Midday Roundup: Obamacare exchange glitches strike again
More healthcare hiccups. In the latest round of embarrassing flubs for the Obama administration, officials have admitted the problem-plagued HealthCare.gov website can’t yet handle appeals. Neither can the call centers that serve as the website’s human backup, leaving 22,000 people in limbo because of errors on their health insurance applications. The people who have filed appeals for corrections say the federal healthcare exchange charged them too much for health insurance, steered them into the wrong insurance program, or denied them coverage entirely. Because of mistakes made on her application, one woman profiled by The Washington Post is paying $100 more per month than she should. Advisors at the call center told her to pay her premium to avoid losing coverage while the government tries to sort out the problem. “It is definitely frustrating and not fair,”said Addie Wilson, 27, who lives in Fairmont, W.Va., and earns $22,000 a year working with at-risk families. “I hope they really work on getting this fixed.”

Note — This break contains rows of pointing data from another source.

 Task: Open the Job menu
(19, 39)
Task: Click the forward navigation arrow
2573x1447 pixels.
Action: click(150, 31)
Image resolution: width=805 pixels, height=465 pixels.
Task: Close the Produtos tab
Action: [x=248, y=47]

Preponderance of evidence? The other shoe political pundits were waiting to drop in the “Bridgegate”scandal landed with a dull thud over the weekend, just in time to ruin New Jersey Gov. Chris Christie’s Super Bowl party. Christie has emphatically denied knowing anything about the lane closures in Fort Lee, at the base of the George Washington Bridge, that caused four days of traffic snarls in September. He blamed the closure, perpetrated in retaliation for the town mayor’s refusal to support the governor’s reelection bid, on staffers and associates who acted without his knowledge. But former Port Authority official David Wildstein, a Christie appointee, said in a letter released by his lawyer that he has evidence the governor knew exactly what was happening in Fort Lee. Representatives from the governor’s office denied the allegations (again) and said Wildstein would say anything to save his own skin. Meanwhile, top moderate Republicans have continued to defend Christie, who some still regard as a top contender for the GOP presidential nomination in 2016. I wonder how long that will last.
Castaway? A man who washed ashore on the Marshall Islands is telling officials there an amazing tale of survival. The man, who says his name is Jose Salvador Alvarenga, claims he set sail from Mexico with a teenage companion on Sept. 21, 2012, for a fishing trip. After the boat’s engine died, the pair drifted for more than a year. Alvarenga, who sported a long, ragged beard, shaggy hair, and tattered clothing, said they survived on raw fish and birds they caught with their hands. After four months, he said the teen died and he threw his body overboard. Officials aren’t asking him too many questions now, as he’s receiving medical treatment. But they’ll have plenty of questions for him once he’s feeling better. The people he claims are his relatives in Mexico said he looks like a long-lost family member, but they can’t be sure.
Trading places? I hate to waste any more words on former pro basketball star Dennis Rodman, but he’s back in the news again with comments about Kenneth Bae, the American Christian being held in a North Korean prison camp. On Friday, Rodman said people shouldn’t be held hostage for something they didn’t do and offered to trade places with Bae the next time he visits his “friend,”North Korean dictator Kim Jong Un. Rodman has visited the communist country four times in the last year in an effort to promote “basketball diplomacy”between North Korea and the United States. When asked about Bae’s plight during his last visit, Rodman suggested the South Korean native deserved his 15-year prison sentence. He later apologized and said he was drunk at the time he made the statement during a CNN interview. Rodman made his latest comments from a rehab center he checked into shortly after returning from his last North Korean trip. Could substance abuse problems be at the root of his strange fascination with North Korea?